The blurring of the lines between fiction and fact is an artistic trope which is very much in vogue in current writing. Novels abound featuring real people, from Virginia Woolf and Dorothy Richardson in fictionalised retellings of their lives, through to Oscar Wilde and Josephine Tey in completely made up crime-fighting advertures. This tendency somewhat obscures the fact that much fiction has its basis in fact; and so how is the reader meant to deal with a book like this which is billed as a fictionalised memoir?

Sylvia by Leonard Michaels was first published in 1992 and has been reissued in a beautiful new edition by Daunt Books. Michaels is probably better known in his native USA than in this country, having published five collections of short stories, two novels (including Sylvia) and numerous essays and screenplays. Sylvia, however, is a fascinating and unusual piece of work, in that it’s actually acknowledged as a ‘semi-autobiographical’ novel; we all probably admit that most writers draw on their life for their work, but here that fact is made explicit.

The book opens in 1960 with the narrator travelling back to his home city of New York, having completed years of study in Michigan and California. He’s without direction; returning home with no real goal in mind, and arriving in a city in the throes of huge social change. Staying initially back at home with his conservative parents, the narrator bumps into Sylvia at a friend’s flat and the attraction is instant and mutual; within no time the pair are making love, and before long have moved in together.

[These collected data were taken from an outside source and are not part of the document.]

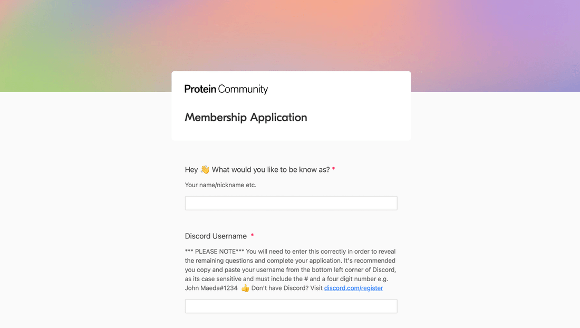Viewport: 580px width, 328px height.
Task: Click the 'Hey' greeting text
Action: point(191,169)
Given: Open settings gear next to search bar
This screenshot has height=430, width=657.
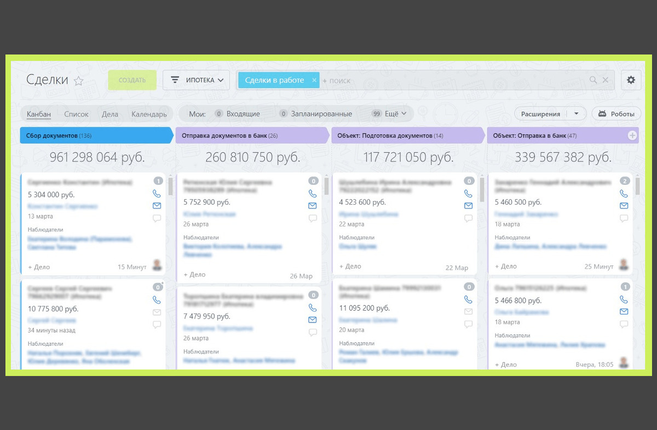Looking at the screenshot, I should pos(631,80).
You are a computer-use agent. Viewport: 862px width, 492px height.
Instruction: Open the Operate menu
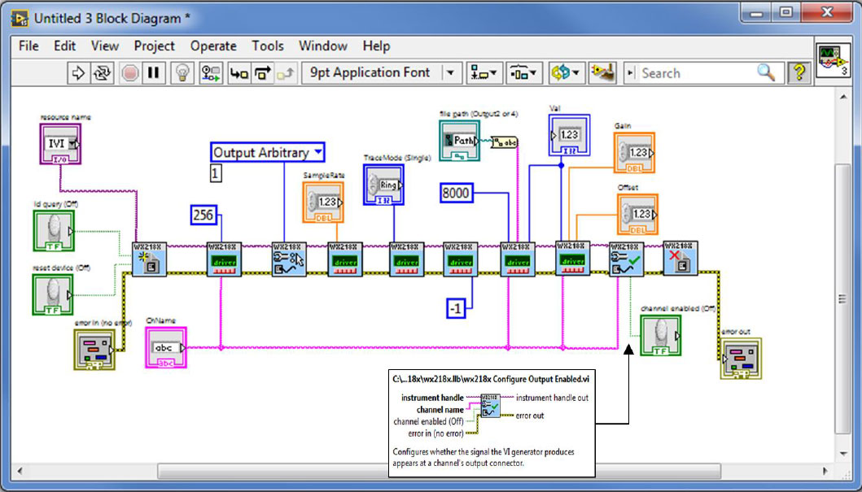pos(213,46)
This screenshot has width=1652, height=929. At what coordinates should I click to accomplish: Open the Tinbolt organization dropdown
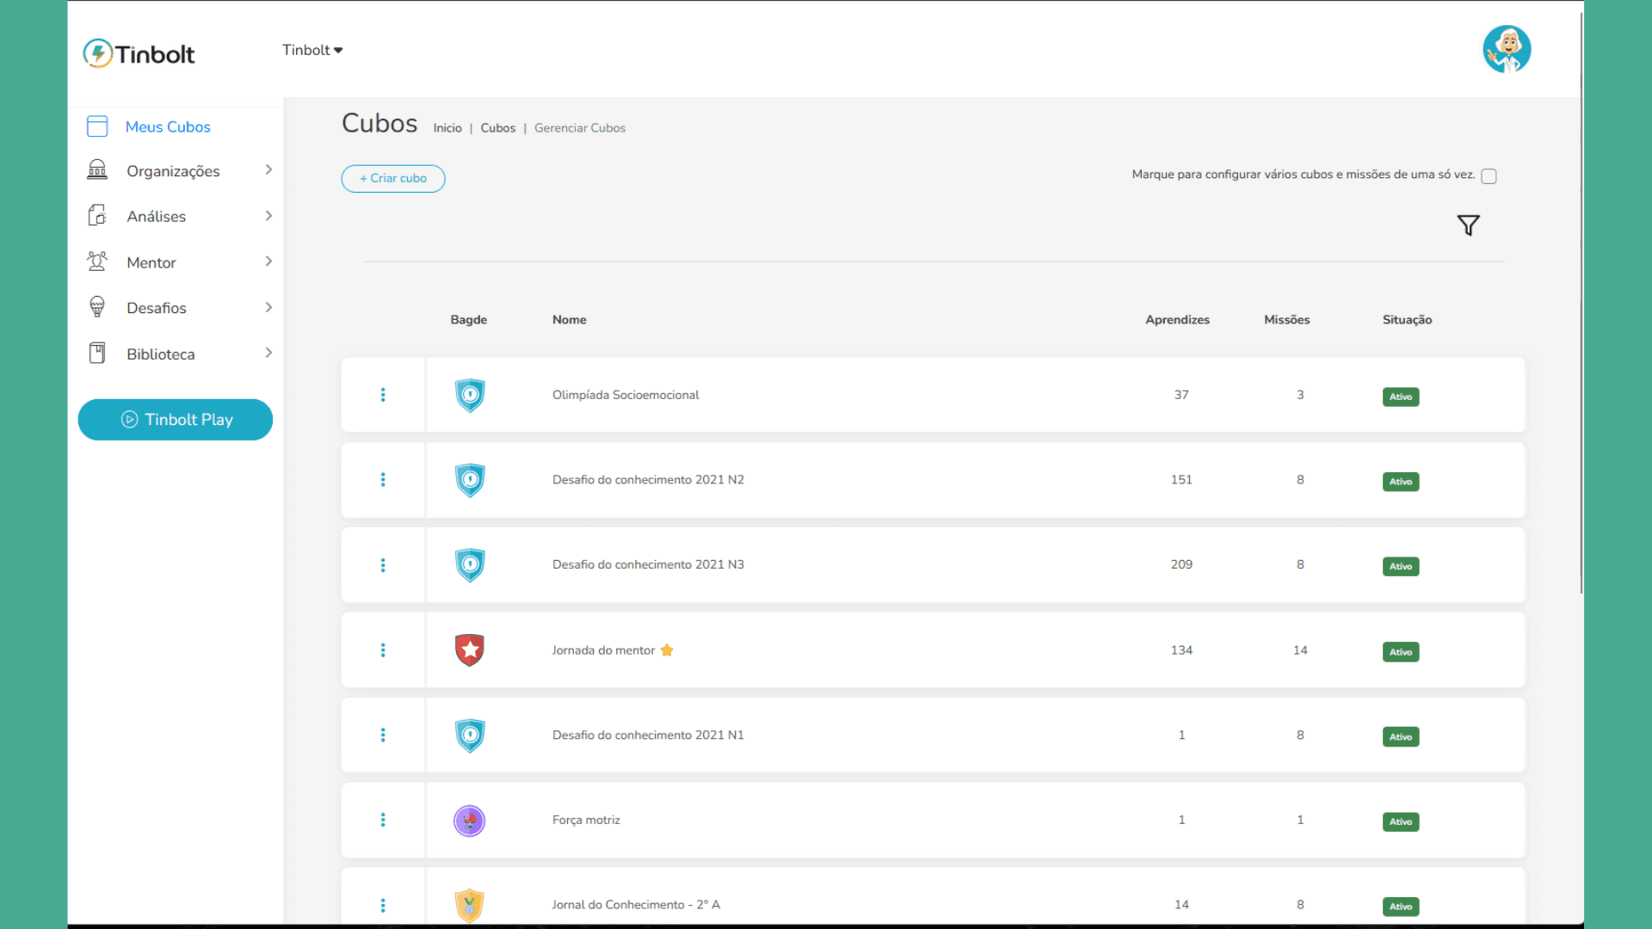(x=312, y=50)
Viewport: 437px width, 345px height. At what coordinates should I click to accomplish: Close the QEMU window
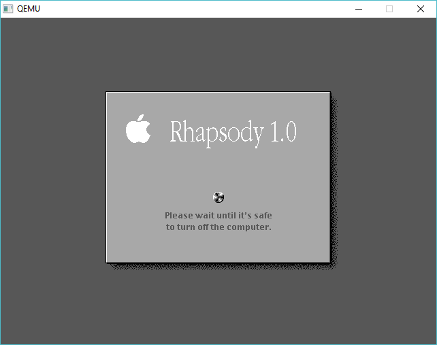coord(421,9)
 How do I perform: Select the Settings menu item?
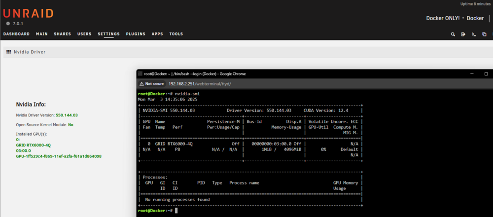108,34
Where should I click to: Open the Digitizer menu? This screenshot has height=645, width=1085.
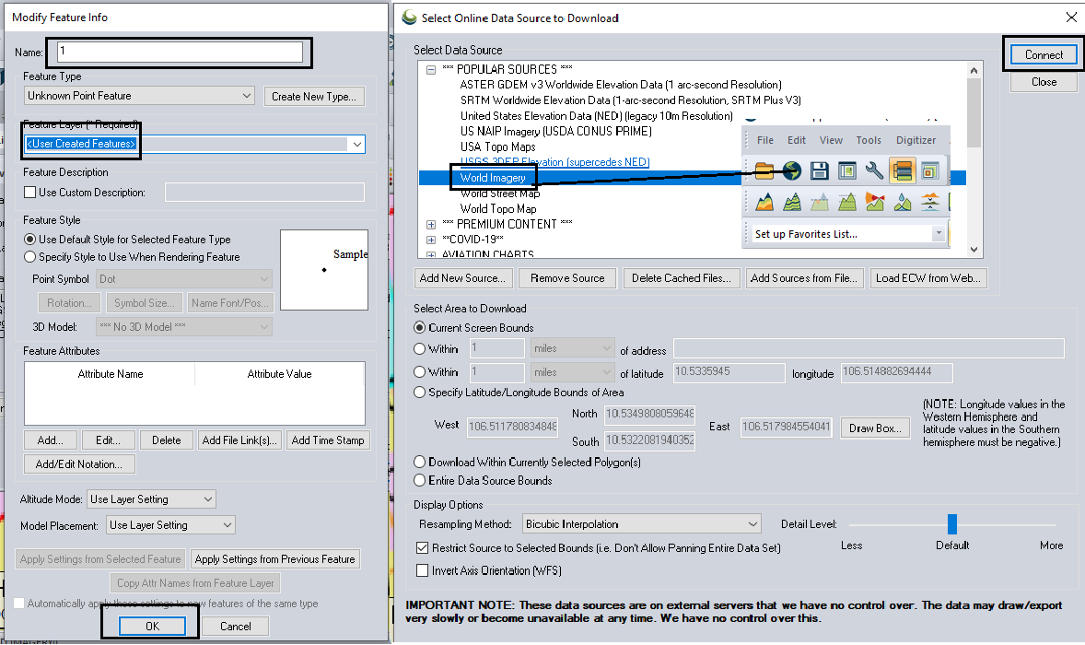pos(916,140)
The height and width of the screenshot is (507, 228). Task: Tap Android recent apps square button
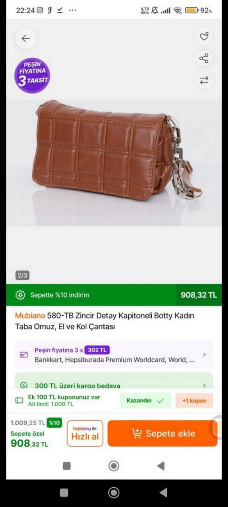click(64, 493)
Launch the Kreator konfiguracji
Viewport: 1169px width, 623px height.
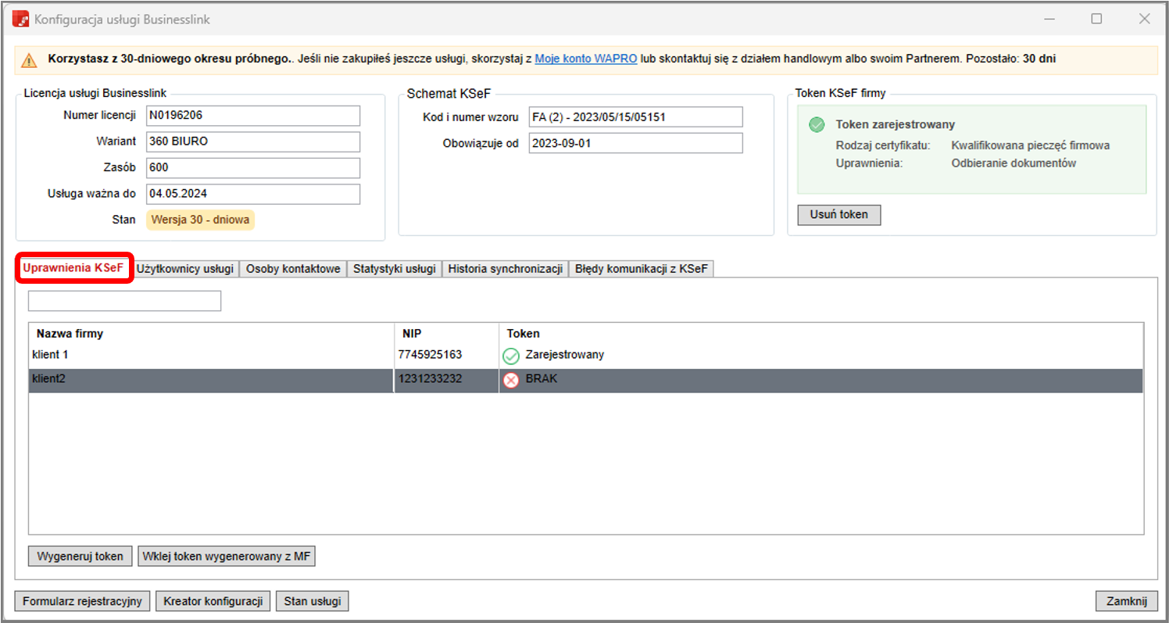pyautogui.click(x=213, y=601)
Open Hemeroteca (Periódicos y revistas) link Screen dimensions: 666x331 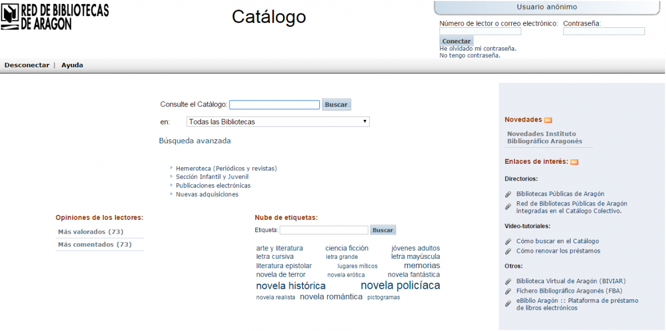(226, 168)
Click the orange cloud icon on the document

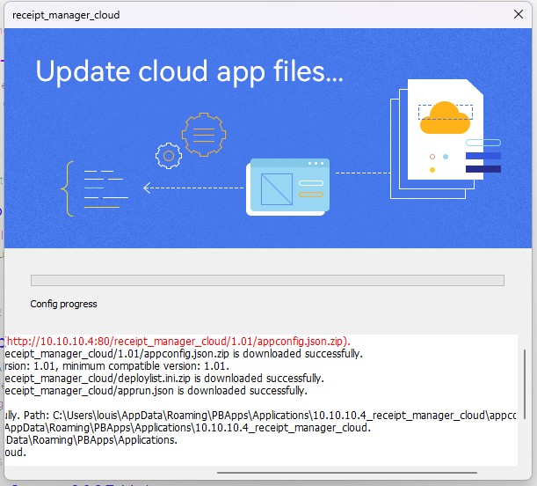coord(446,117)
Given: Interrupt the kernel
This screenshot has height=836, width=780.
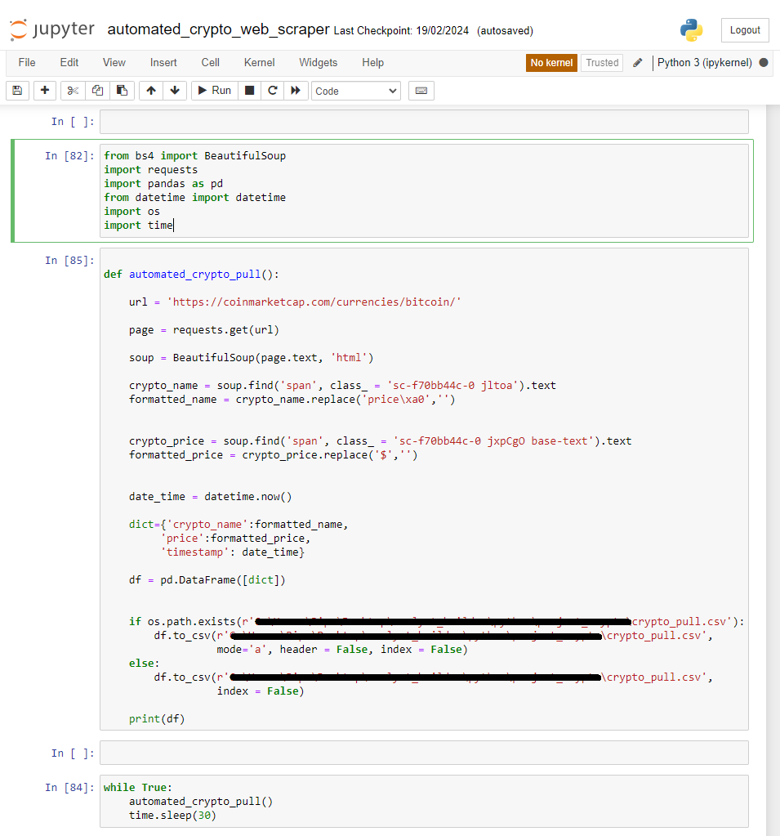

This is Manhattan of the early 1960s, full of drugs, drop-outs and jazz, and the couple are very much part of this. However, it’s hard to see if the attraction is more than a physical one, and before long cracks appear in the relationship. Sylvia’s behaviour becomes more and more erratic; there are rows that are so fierce that the neighbours begin to shun them; and both parties’ mental state begins to deteriorate. As things get worse and worse, the narrator tries to break away from Sylvia, who in any event is often unfaithful; but the two seem bound together, marrying despite their obvious issues, and it’s hard to know how the relationship is going to end.

We sat together in jazz clubs for hours, saying almost nothing. I’d feel myself entering a trance of music, the meaning of this minute. How sad, or exciting, or weird it was to be alive in the sixties. I heard it in the jazz voices in the dark smoky clubs. One night, in the bar in Birdland … we listened to Sarah Vaughan. She sang ‘Every little breeze seems to whisper Louise…’ She sang it out of existence, rendering only the exquisite mystery, such sweet and melancholy love as belonged to music in those days.

Sylvia is a complex, thought-provoking novel and reading up on it I found that it was in fact based on Michaels’ first marriage to Sylvia Bloch. I shan’t reveal how that ended but it’s not really a surprise. The relationship was obviously an extraordinarily destructive one and Michaels seems to have been marked throughout his life by it, to the extent he was still writing about it some thirty years after the event. It’s a powerful piece of work, brilliantly capturing and portraying two people loving each other yet destroying each other against a backdrop of the culture of the late 50s/early 60s, encapsulating the seedy side of living in NY with sex, drugs and jazz. And seedy it certainly is, with Sylvia’s friend Agatha and her wild debaucheries epitomising the madness of the times.

Sylvia herself is a troubled character, beset by insecurities, demanding, bullying and capricious, and yet also incredibly needy. The narrator seems out of his depth, incapable of making a decision or knowing what to do, as if Sylvia’s behaviour and manipulations have warped his own mentality. Sylvia’s final fate is inevitable, and it seems as if Michaels is trying to expiate some kind of guilt and say there was nothing he could do to help her.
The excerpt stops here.